--- START ---

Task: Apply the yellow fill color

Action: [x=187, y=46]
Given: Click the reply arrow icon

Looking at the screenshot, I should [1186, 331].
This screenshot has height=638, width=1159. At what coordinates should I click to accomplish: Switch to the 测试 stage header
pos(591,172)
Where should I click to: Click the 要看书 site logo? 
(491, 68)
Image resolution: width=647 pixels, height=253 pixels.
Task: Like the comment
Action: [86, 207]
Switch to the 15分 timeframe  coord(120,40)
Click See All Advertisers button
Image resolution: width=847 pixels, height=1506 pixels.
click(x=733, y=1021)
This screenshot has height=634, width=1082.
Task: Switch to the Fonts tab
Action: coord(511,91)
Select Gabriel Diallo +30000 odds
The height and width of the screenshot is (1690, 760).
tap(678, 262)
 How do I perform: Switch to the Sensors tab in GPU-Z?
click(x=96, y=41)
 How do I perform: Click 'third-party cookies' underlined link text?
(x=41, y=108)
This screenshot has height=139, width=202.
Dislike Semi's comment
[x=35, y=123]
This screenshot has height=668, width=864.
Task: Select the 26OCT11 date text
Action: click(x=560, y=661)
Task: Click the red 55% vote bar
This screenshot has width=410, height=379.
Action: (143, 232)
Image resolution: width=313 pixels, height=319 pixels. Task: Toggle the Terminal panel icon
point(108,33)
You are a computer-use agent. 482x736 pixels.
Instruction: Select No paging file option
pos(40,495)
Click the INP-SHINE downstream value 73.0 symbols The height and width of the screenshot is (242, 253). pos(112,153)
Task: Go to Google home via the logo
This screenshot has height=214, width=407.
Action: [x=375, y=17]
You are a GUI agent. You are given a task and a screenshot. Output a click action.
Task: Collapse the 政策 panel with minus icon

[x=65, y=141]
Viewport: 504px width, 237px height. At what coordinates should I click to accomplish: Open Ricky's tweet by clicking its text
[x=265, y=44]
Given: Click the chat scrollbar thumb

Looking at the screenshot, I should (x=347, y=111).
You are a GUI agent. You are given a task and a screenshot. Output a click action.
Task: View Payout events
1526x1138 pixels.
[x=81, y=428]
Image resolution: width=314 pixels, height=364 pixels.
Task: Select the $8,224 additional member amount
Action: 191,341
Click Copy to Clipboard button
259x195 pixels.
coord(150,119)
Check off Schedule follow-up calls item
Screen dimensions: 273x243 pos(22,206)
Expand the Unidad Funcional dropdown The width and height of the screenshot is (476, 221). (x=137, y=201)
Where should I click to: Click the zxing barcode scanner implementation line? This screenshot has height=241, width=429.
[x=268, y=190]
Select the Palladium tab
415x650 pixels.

--- END ---

_Task prompt_. All of the records should be transcribed exactly, with nothing left out.

_Solution to this exercise_.
Task: Apply the yellow fill color

Action: [x=187, y=46]
Given: Click the reply arrow icon

Looking at the screenshot, I should [1186, 331].
This screenshot has height=638, width=1159. At what coordinates should I click to accomplish: Switch to the 测试 stage header
pos(591,172)
Where should I click to: Click the 要看书 site logo? 
(491, 68)
Image resolution: width=647 pixels, height=253 pixels.
Task: Like the comment
Action: [86, 207]
Switch to the 15分 timeframe  coord(120,40)
Click See All Advertisers button
Image resolution: width=847 pixels, height=1506 pixels.
click(x=733, y=1021)
This screenshot has height=634, width=1082.
Task: Switch to the Fonts tab
Action: coord(511,91)
Select Gabriel Diallo +30000 odds
The height and width of the screenshot is (1690, 760).
tap(678, 262)
 How do I perform: Switch to the Sensors tab in GPU-Z?
click(x=96, y=41)
 How do I perform: Click 'third-party cookies' underlined link text?
(x=41, y=108)
This screenshot has height=139, width=202.
Dislike Semi's comment
[x=35, y=123]
This screenshot has height=668, width=864.
Task: Select the 26OCT11 date text
Action: click(x=560, y=661)
Task: Click the red 55% vote bar
This screenshot has width=410, height=379.
Action: (143, 232)
Image resolution: width=313 pixels, height=319 pixels. Task: Toggle the Terminal panel icon
point(108,33)
You are a computer-use agent. 482x736 pixels.
Instruction: Select No paging file option
pos(40,495)
Click the INP-SHINE downstream value 73.0 symbols The height and width of the screenshot is (242, 253). pos(112,153)
Task: Go to Google home via the logo
This screenshot has height=214, width=407.
Action: [x=375, y=17]
You are a GUI agent. You are given a task and a screenshot. Output a click action.
Task: Collapse the 政策 panel with minus icon

[x=65, y=141]
Viewport: 504px width, 237px height. At what coordinates should I click to accomplish: Open Ricky's tweet by clicking its text
[x=265, y=44]
Given: Click the chat scrollbar thumb

Looking at the screenshot, I should (x=347, y=111).
You are a GUI agent. You are given a task and a screenshot. Output a click action.
Task: View Payout events
1526x1138 pixels.
[x=81, y=428]
Image resolution: width=314 pixels, height=364 pixels.
Task: Select the $8,224 additional member amount
Action: 191,341
Click Copy to Clipboard button
259x195 pixels.
coord(150,119)
Check off Schedule follow-up calls item
Screen dimensions: 273x243 pos(22,206)
Expand the Unidad Funcional dropdown The width and height of the screenshot is (476, 221). (x=137, y=201)
Where should I click to: Click the zxing barcode scanner implementation line? This screenshot has height=241, width=429.
[x=268, y=190]
Select the Palladium tab
415x650 pixels.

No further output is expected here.